TASK PROMPT
Present everything in the records from the line containing "Select the Ride" down to the last line as a Markdown table with the columns No. and Line, skipping blank lines.

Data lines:
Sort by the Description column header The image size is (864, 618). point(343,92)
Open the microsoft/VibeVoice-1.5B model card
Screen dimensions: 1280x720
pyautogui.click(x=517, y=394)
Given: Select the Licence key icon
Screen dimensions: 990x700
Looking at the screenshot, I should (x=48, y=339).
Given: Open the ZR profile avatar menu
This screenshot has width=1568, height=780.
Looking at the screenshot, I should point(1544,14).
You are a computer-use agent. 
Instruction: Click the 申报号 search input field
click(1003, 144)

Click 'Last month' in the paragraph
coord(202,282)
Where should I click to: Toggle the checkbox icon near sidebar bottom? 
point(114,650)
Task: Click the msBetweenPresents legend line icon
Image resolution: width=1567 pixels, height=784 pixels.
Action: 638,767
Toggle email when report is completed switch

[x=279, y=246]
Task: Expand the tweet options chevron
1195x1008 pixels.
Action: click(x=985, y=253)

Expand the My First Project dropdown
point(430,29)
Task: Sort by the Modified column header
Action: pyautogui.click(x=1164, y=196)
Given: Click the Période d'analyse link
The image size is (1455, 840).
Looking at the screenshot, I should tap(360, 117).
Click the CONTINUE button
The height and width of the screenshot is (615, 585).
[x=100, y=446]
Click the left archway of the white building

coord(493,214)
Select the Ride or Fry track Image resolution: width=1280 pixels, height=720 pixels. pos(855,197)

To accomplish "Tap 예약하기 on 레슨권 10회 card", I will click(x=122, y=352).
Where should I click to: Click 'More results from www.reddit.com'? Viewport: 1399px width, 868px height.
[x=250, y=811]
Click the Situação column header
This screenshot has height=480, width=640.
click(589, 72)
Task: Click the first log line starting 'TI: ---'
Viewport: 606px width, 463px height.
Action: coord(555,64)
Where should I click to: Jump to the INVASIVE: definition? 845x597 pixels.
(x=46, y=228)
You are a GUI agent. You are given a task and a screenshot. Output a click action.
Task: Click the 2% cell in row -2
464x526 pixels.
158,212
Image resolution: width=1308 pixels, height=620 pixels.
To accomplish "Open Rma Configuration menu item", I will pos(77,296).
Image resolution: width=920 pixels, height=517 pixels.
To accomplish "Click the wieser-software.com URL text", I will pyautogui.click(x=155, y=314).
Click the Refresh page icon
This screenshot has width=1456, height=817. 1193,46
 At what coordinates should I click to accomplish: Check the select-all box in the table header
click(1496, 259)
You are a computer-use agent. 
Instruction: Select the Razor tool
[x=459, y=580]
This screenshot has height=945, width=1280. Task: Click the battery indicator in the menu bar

WORKED SOLUTION
| No. | Line |
|---|---|
| 1 | Select the Ride or Fry track Image resolution: width=1280 pixels, height=720 pixels. pos(855,197) |
| 2 | To accomplish "Tap 예약하기 on 레슨권 10회 card", I will click(x=122, y=352). |
| 3 | Where should I click to: Click 'More results from www.reddit.com'? Viewport: 1399px width, 868px height. |
| 4 | [x=250, y=811] |
| 5 | Click the Situação column header |
| 6 | This screenshot has height=480, width=640. |
| 7 | click(589, 72) |
| 8 | Task: Click the first log line starting 'TI: ---' |
| 9 | Viewport: 606px width, 463px height. |
| 10 | Action: coord(555,64) |
| 11 | Where should I click to: Jump to the INVASIVE: definition? 845x597 pixels. |
| 12 | (x=46, y=228) |
| 13 | You are a GUI agent. You are given a task and a screenshot. Output a click action. |
| 14 | Task: Click the 2% cell in row -2 |
| 15 | 464x526 pixels. |
| 16 | 158,212 |
| 17 | Image resolution: width=1308 pixels, height=620 pixels. |
| 18 | To accomplish "Open Rma Configuration menu item", I will pos(77,296). |
| 19 | Image resolution: width=920 pixels, height=517 pixels. |
| 20 | To accomplish "Click the wieser-software.com URL text", I will pyautogui.click(x=155, y=314). |
| 21 | Click the Refresh page icon |
| 22 | This screenshot has width=1456, height=817. 1193,46 |
| 23 |  At what coordinates should I click to accomplish: Check the select-all box in the table header |
| 24 | click(1496, 259) |
| 25 | You are a computer-use agent.  |
| 26 | Instruction: Select the Razor tool |
| 27 | [x=459, y=580] |
| 28 | This screenshot has height=945, width=1280. Task: Click the battery indicator in the menu bar |